[Exercise instructions] Stopping at the line that holds "Click the Company", repeat the lines below exactly, starting from the very first and including that final line.

------ Data ------

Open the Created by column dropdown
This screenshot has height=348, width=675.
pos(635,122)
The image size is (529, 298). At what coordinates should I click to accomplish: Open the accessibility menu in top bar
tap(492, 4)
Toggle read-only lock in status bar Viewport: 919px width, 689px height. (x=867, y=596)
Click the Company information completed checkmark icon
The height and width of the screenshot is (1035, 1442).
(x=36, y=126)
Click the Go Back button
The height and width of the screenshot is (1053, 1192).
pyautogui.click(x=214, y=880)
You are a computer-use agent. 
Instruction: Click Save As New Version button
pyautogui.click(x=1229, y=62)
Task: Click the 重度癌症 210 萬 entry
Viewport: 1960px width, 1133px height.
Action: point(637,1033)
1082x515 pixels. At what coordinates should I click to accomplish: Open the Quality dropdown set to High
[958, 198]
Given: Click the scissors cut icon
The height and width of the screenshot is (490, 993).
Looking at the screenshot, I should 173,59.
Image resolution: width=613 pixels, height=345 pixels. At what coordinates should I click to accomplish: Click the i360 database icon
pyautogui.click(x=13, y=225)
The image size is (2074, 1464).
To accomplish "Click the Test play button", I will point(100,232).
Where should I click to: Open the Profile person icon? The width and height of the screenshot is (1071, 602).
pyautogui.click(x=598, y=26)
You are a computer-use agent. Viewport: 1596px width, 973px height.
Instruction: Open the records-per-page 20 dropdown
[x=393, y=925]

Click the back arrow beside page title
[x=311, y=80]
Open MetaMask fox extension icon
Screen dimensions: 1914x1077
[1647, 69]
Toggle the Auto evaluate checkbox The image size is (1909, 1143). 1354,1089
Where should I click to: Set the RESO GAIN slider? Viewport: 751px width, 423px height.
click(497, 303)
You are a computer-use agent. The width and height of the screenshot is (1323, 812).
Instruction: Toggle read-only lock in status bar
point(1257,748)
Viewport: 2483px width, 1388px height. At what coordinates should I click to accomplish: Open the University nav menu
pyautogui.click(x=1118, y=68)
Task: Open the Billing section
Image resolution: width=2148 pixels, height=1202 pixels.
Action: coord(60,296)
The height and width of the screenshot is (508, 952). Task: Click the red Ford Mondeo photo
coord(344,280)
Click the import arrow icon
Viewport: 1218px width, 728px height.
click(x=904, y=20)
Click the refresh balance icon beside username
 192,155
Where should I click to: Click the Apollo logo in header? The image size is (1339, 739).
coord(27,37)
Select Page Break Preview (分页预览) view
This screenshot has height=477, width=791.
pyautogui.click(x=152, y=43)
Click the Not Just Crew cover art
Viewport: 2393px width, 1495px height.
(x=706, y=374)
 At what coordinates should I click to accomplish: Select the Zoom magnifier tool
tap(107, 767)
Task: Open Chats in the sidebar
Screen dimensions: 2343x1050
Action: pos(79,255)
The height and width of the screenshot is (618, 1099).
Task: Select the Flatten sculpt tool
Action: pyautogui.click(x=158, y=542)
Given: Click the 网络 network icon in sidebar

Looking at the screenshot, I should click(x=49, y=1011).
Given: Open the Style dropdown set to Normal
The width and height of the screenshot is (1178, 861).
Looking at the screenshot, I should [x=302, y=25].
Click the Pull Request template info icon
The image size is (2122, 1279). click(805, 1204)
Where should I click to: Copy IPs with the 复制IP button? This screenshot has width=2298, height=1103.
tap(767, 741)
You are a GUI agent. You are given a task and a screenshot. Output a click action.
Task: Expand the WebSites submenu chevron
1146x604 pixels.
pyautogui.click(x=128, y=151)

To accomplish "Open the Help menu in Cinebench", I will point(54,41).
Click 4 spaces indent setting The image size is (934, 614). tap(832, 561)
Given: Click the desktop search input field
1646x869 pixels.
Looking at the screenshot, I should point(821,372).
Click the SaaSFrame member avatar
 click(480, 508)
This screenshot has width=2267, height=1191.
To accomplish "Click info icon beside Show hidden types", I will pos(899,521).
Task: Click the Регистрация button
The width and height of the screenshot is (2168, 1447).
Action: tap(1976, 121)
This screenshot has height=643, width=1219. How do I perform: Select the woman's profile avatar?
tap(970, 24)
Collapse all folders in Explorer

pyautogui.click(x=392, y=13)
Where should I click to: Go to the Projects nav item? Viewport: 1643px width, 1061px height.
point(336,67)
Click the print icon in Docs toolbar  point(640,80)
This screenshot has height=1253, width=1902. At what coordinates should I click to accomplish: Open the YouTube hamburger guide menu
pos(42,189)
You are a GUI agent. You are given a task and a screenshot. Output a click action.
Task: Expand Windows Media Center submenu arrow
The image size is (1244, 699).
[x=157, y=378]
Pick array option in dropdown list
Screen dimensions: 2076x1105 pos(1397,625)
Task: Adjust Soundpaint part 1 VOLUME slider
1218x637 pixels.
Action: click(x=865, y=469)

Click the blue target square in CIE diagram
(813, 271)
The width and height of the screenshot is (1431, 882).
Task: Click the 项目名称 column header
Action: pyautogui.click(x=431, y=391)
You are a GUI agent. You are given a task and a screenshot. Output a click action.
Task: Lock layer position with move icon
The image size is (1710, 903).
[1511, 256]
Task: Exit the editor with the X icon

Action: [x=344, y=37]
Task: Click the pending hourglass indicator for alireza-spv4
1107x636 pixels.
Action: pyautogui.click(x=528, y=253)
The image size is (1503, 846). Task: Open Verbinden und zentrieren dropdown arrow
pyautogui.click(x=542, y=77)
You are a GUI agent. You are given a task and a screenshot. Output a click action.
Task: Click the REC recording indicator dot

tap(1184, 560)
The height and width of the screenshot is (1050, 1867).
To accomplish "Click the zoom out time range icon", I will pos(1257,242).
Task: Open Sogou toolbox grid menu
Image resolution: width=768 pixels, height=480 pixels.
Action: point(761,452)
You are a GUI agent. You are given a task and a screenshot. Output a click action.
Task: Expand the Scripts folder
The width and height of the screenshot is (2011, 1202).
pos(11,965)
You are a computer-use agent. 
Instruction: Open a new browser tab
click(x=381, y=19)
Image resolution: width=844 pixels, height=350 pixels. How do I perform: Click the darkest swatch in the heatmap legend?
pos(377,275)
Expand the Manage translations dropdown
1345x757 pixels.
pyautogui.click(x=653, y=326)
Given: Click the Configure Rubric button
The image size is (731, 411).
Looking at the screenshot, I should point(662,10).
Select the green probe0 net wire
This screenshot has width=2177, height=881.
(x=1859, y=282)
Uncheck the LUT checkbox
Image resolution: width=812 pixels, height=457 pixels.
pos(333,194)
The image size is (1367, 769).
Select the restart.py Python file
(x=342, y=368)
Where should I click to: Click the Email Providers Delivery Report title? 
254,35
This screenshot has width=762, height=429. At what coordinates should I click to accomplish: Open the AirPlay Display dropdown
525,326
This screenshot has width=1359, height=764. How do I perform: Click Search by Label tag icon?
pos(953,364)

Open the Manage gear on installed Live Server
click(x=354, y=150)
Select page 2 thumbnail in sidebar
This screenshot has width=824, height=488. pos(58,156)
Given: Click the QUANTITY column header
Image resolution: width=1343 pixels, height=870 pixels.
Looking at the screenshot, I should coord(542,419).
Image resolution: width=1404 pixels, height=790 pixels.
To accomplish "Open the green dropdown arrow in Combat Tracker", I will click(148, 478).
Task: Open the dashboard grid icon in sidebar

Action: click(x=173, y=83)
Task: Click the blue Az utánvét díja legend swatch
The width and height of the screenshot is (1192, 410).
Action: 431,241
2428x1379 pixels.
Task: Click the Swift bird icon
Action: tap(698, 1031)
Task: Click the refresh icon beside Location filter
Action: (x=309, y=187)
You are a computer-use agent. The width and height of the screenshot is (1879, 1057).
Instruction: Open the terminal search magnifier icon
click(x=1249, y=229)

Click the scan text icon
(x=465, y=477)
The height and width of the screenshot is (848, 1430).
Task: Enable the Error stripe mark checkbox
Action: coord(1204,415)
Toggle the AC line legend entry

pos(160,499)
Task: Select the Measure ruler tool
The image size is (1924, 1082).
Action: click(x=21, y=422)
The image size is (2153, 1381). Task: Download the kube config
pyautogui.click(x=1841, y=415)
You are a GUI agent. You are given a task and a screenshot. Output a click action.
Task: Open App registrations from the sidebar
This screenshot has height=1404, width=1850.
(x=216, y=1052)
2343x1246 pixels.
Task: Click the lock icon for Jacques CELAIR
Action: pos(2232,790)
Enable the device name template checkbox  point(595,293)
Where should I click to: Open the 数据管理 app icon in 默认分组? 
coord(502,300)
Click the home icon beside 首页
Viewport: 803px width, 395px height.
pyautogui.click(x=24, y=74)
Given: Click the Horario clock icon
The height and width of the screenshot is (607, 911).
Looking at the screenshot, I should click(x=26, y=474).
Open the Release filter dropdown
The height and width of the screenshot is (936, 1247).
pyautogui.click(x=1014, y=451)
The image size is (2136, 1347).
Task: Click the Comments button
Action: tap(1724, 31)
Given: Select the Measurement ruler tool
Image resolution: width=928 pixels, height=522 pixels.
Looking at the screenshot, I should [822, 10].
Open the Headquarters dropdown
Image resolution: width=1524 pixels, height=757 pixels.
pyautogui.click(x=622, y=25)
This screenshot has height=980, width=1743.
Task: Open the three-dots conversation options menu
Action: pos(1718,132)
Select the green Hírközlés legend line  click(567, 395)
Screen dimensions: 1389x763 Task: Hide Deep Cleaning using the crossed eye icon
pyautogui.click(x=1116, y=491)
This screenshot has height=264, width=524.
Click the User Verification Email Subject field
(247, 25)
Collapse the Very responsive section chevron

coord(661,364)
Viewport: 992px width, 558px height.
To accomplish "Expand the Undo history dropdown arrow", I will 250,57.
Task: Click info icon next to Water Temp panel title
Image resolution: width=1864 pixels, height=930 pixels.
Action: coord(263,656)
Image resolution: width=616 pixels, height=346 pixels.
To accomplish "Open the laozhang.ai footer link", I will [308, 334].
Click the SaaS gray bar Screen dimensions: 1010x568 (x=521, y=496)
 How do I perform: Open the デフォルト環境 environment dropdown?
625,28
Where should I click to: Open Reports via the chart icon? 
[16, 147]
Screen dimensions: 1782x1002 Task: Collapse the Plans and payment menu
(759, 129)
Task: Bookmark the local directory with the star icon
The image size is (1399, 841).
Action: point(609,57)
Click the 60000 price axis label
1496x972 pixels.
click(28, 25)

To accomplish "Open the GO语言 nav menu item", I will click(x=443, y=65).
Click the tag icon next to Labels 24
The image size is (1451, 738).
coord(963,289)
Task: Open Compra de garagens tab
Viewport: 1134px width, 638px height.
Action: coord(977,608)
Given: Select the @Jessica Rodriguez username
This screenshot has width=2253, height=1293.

------

[Answer to this exercise]
Open the Created by column dropdown
This screenshot has height=348, width=675.
pos(635,122)
The image size is (529, 298). At what coordinates should I click to accomplish: Open the accessibility menu in top bar
tap(492, 4)
Toggle read-only lock in status bar Viewport: 919px width, 689px height. (x=867, y=596)
Click the Company information completed checkmark icon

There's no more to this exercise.